Now, some people will say this is proof that the person’s emotion and his/her association is what is more important than the sanctity or divinity of the structure/idols or place. I would say that is partially true. Idol worship is a two way connection. The deep emotion that a person associates to an idol and his/her relationship with the inner living entity (as per worshiper’s belief) forms one part of the connection. The other part is the “Supreme Universal Consciousness/God” omnipresent and omniscient, expressing Itself as a vibrant reality and reaching out to the worshiper to complete the connection, to give the ultimate Truth awareness of the two sides being one and the same, like the relationship between drops of water in an ocean and the ocean itself.

The sacred “Prana Pratistha” that is done when installing idols in temples is not a joke. Mantras, as many who have used them with faith can attest to, have power and efficacy that have the ability to awaken and shake up into subjective consciousness the deepest of secrets of the Universe. And the whole practice of mantraputa Pranapratistha (invoking with mantras) in sacred atmosphere, inculcates life and power into these idols. That is the reason, you feel different in front of an idol inside a temple versus a stone idol kept as a decorative item in a restaurant (or lack thereof). I don’t remember a single time (of my multiple visits to Sri Jagannath Temple in Puri) when my eyes didn’t fill up with tears (for no apparent reason) as I stared at the Lord’s massive eyes with folded hands from behind the Garuda Stambha. Do I feel the same when I see the image of Lord Jagannath in a showpiece by a roadside stall? No.

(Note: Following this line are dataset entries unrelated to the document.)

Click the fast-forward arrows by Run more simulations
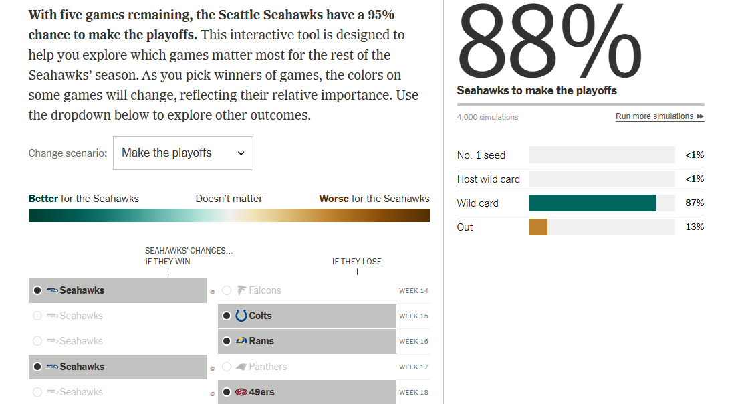This screenshot has height=404, width=744. coord(700,116)
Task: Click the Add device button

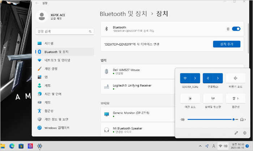Action: [227, 44]
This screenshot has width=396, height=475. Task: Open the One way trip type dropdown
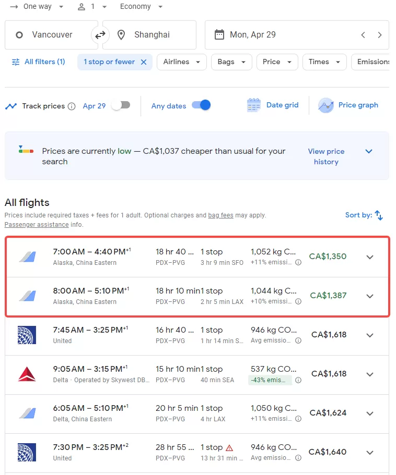[x=37, y=7]
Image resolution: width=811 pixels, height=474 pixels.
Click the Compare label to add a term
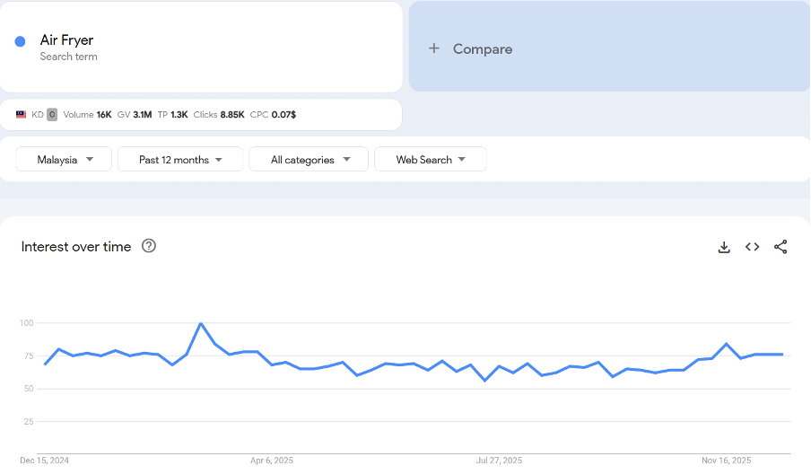[483, 49]
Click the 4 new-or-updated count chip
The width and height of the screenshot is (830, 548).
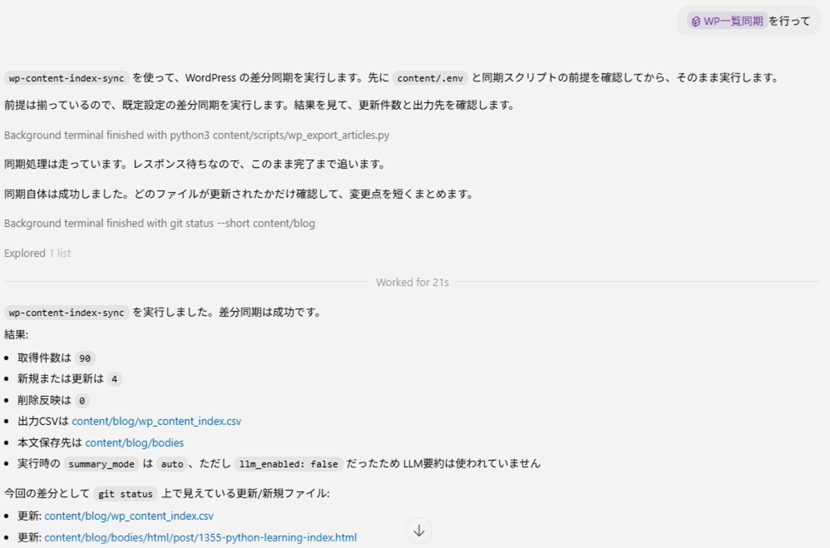(x=114, y=379)
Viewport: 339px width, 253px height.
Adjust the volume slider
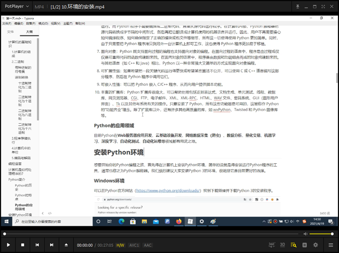pos(320,234)
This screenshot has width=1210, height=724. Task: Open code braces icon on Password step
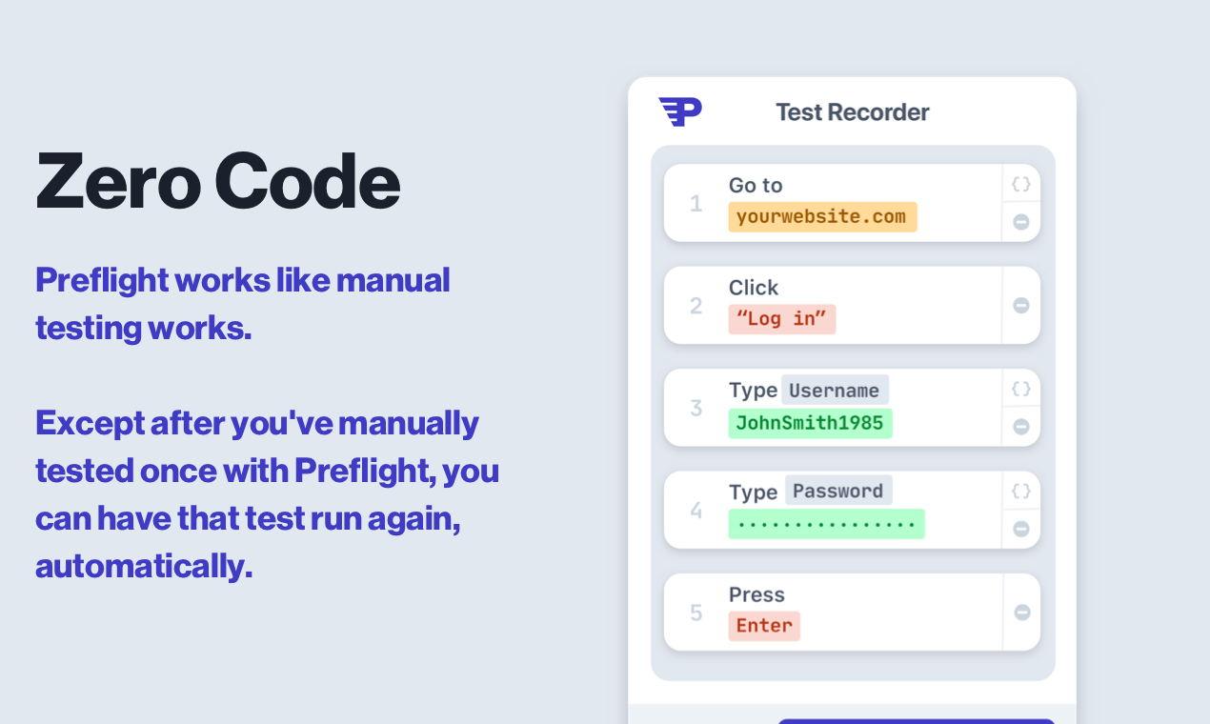[x=1020, y=491]
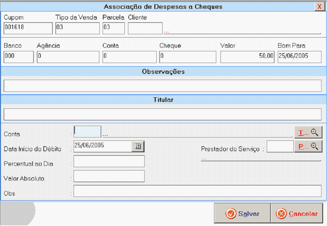Click the Valor field showing 50,00
The image size is (327, 226).
coord(247,57)
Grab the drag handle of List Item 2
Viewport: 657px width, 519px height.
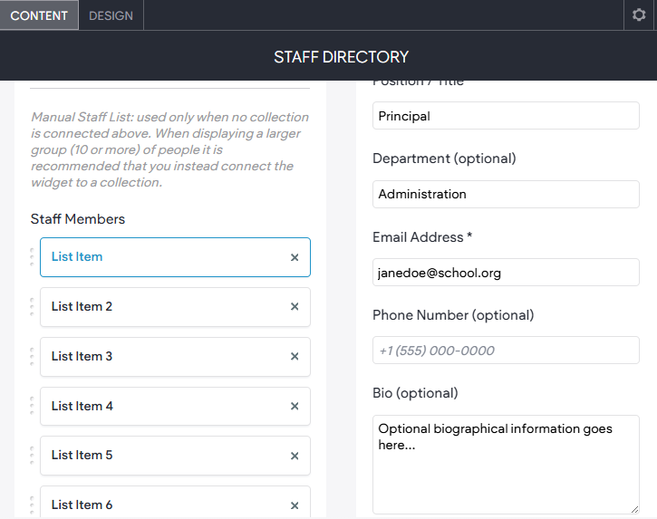point(33,307)
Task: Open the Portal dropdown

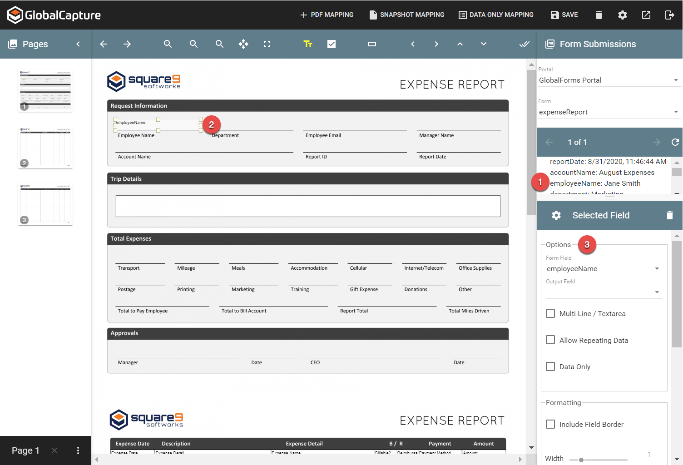Action: (608, 80)
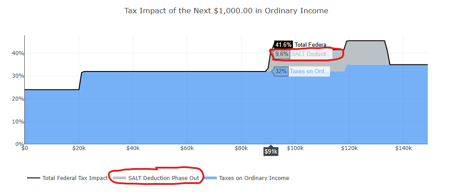Viewport: 453px width, 195px height.
Task: Click the 30% y-axis tick label
Action: [x=18, y=76]
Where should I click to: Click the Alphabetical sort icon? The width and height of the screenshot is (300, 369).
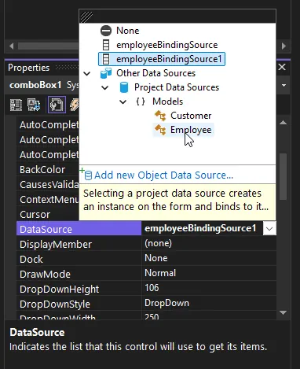tap(34, 105)
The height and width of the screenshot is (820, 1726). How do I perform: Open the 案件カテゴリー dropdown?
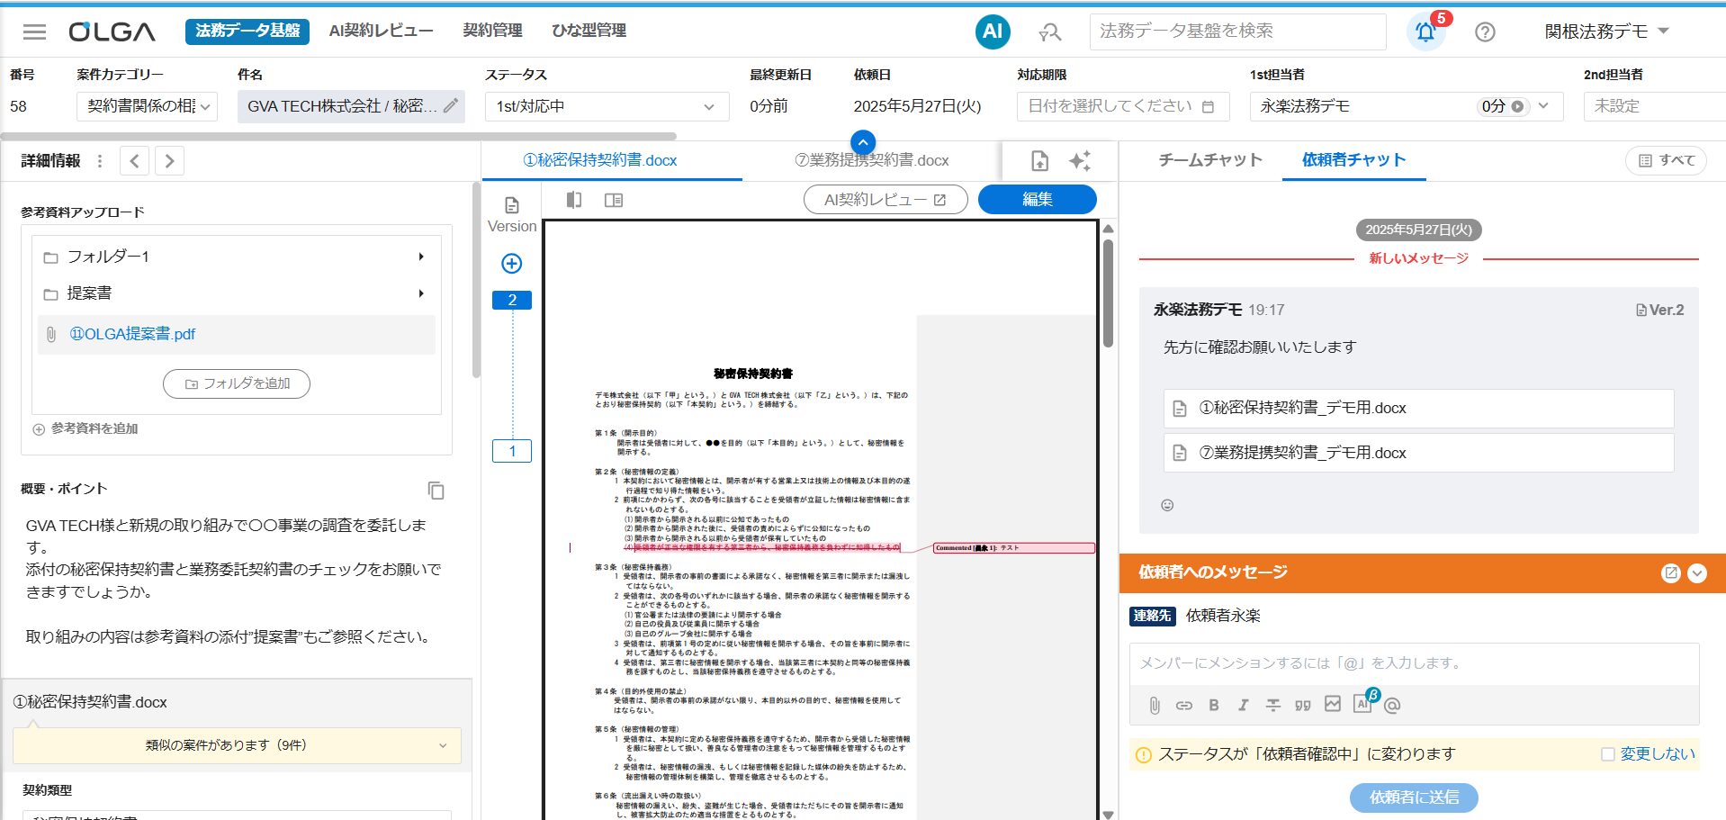tap(147, 106)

Sri Adi Shankaracharya, enunciator of the awe-inspiring and mind bending monotheistic philosophy  called “Advaita”, never ever asked the existing temples at the time, to shut their doors or called idol worship a fallacy of the religion. Because he was wise and even from the height of his Realization, he firmly understood the importance and significance of idol worship. Very few have the ability to meditate and contemplate on the “Nirgun/nirakar” right away and get to their goal on the spiritual path. The vast majority of us are beings with some degree of emotion who can connect easily with an objective representation of the infinite consciousness and that is where “Murti puja’s” significance comes in. You don’t teach calculus to a Standard 1 or 2 student (too simplistic a comparison but will suffice for now)

An incident from Swami Vivekananda’s (that hearty proponent of Vedanta and Upanishads and a towering stalwart of rational spiritual thinking) life… Swamiji used to visit a learned and curious Muslim dewan to discuss about secular matters and sometimes on religious matters as well. Stately pictures of the Dewan’s ancestors were hung on the walls of his courtroom. Once the Dewan asked Swamiji…”how do you explain your religion’s rather irrational practice of praying to images and idols?” Swamiji didn’t reply. Instead he got up, walked up to one beautiful image of the Dewan’s grandfather on the wall, pulled it out, put it on the floor and raised his leg to stamp on it. The whole court was aghast and then the Dewan, in a furious tone shouts…Swamiji stop! How dare you do such an act. Don’t you know who he is?”Swamiji stops, picks up the picture, puts it back on the wall and comes and sits down. And says…”so that piece of canvas is your grandfather?” The Dewan goes silent…and Swamiji then continues…”when a Hindu pours water on a Shivling or bows down in reverence before an idol or image, he/she is not praying to the stone but to the consciousness that he has superimposed unto the stone, as being the Divine Reality, just as for you the canvas is not a canvas but the very embodiment of your grandfather and his memories”.

Prahallad & Hiranyakasyapu’s story teaches just that. God is everywhere but if you firmly believe Him to be inside a pillar, He will burst forth into objective form and be a living reality. We might dismiss the story as a myth, but can we dismiss the stories of Mira Bai, Tukaram, Chaitanya Mahaprabhu, Namdev, Sant Gyaneswar…and so many of others who experienced and reached the supreme God consciousness in their lives, through idol-worship? And certainly my mother is not a myth…

So before we criticize & ridicule our Hindu religion’s idol-worship practice, let’s stop and think exactly why our ancestors prescribed it as a vital part of the religion. Criticize the misrepresentation and ostentatious display that has crept in but not the very concept of idol-worship.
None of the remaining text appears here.